(Stored dataset items)
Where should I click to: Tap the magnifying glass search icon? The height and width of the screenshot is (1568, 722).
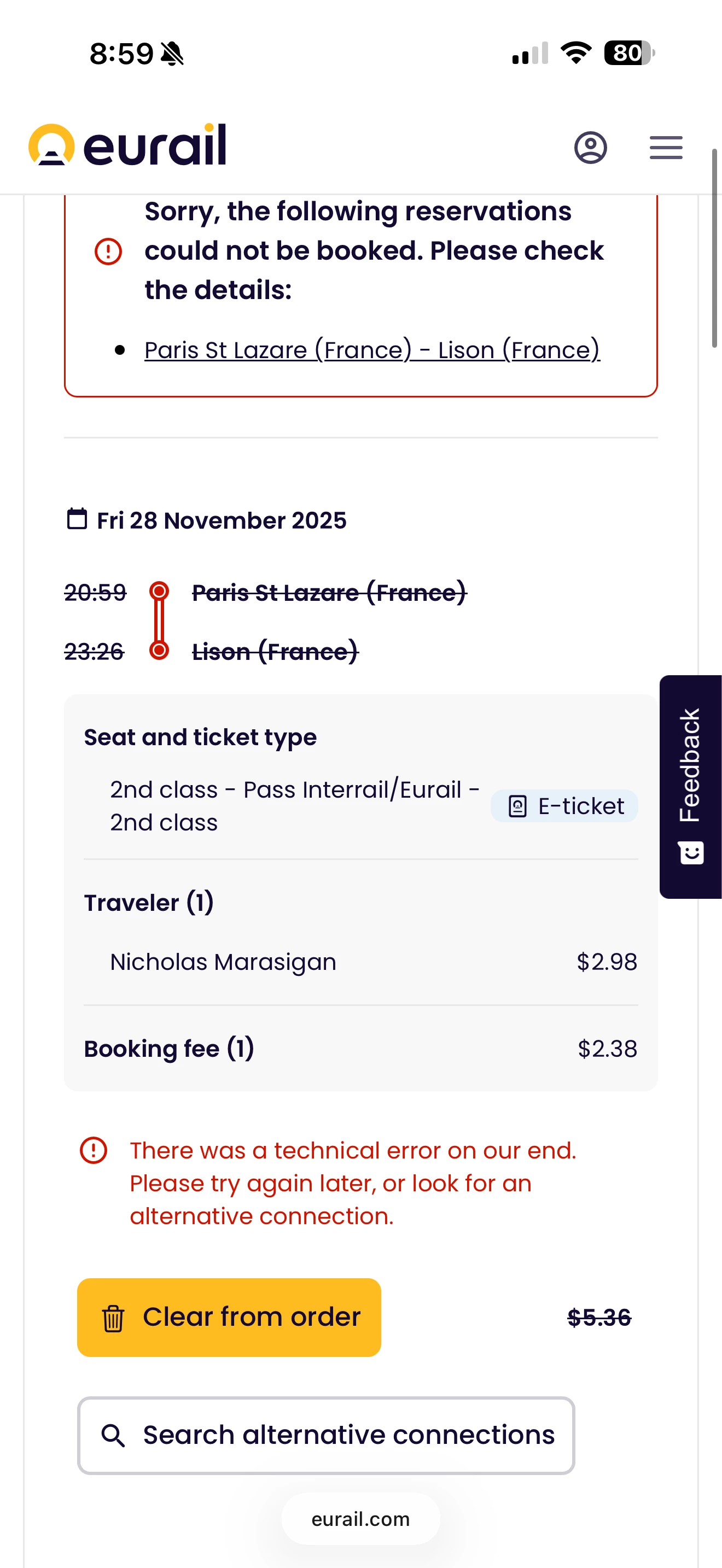point(113,1435)
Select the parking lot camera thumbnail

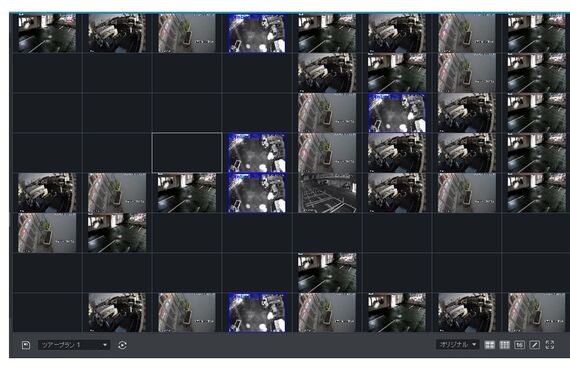coord(327,193)
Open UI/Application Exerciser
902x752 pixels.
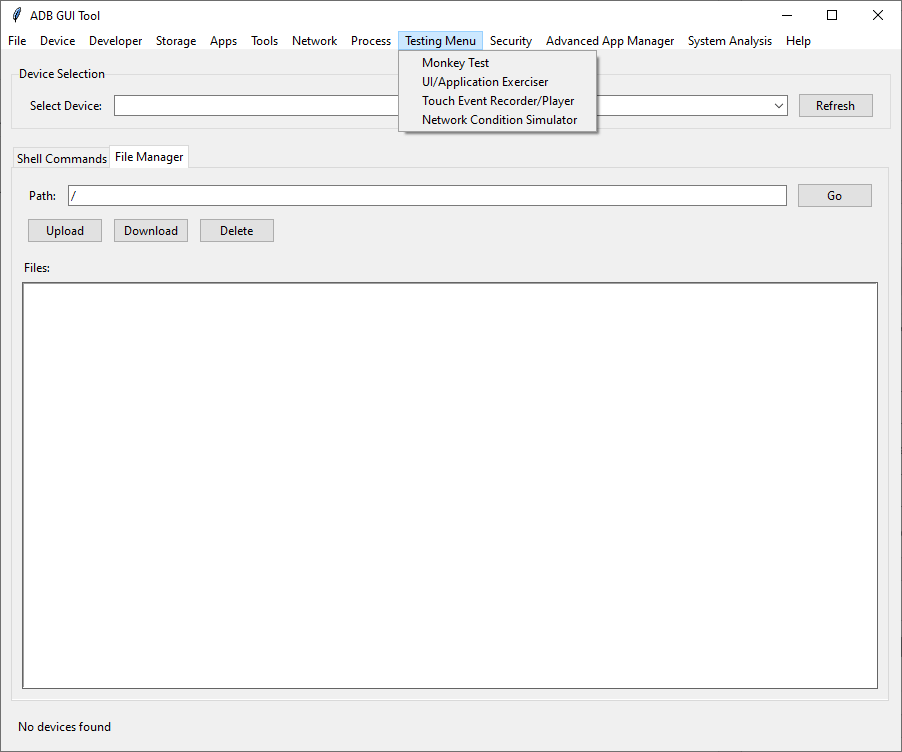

■ Problem to solve ■
Print the entries above word for word, without pictures.

■ Exercise response ■
Where should I click to: Tap the magnifying glass search icon? The height and width of the screenshot is (1568, 722).
point(113,1435)
Select the parking lot camera thumbnail

coord(327,193)
Open UI/Application Exerciser
902x752 pixels.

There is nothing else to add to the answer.